### PROVIDED DATA
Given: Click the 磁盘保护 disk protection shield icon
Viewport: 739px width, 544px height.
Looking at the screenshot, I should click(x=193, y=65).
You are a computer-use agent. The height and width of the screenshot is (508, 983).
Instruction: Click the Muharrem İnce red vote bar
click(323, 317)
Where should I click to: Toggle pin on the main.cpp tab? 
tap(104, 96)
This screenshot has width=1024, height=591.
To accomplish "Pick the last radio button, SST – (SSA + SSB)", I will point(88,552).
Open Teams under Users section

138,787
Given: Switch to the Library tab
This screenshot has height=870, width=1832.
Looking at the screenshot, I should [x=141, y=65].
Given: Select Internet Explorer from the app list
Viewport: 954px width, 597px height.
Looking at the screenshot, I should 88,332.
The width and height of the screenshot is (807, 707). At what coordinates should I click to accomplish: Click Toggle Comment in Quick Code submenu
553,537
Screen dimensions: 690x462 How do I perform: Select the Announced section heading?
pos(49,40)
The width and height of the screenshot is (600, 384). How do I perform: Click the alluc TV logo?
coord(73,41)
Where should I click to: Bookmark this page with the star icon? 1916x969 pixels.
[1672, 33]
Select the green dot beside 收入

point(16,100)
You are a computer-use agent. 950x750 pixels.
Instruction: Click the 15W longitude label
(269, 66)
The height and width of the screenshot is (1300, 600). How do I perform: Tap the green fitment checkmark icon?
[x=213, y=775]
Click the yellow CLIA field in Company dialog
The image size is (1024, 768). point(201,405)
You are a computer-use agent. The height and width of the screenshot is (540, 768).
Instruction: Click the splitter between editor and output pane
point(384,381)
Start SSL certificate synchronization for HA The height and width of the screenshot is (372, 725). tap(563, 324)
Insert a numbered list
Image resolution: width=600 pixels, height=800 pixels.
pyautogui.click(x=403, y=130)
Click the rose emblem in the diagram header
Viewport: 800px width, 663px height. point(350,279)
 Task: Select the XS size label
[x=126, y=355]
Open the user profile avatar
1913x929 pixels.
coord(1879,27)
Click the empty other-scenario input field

### YOUR GOAL
From the material above, count the lines that include "Given" and give only the total.

### WRITTEN RESPONSE
3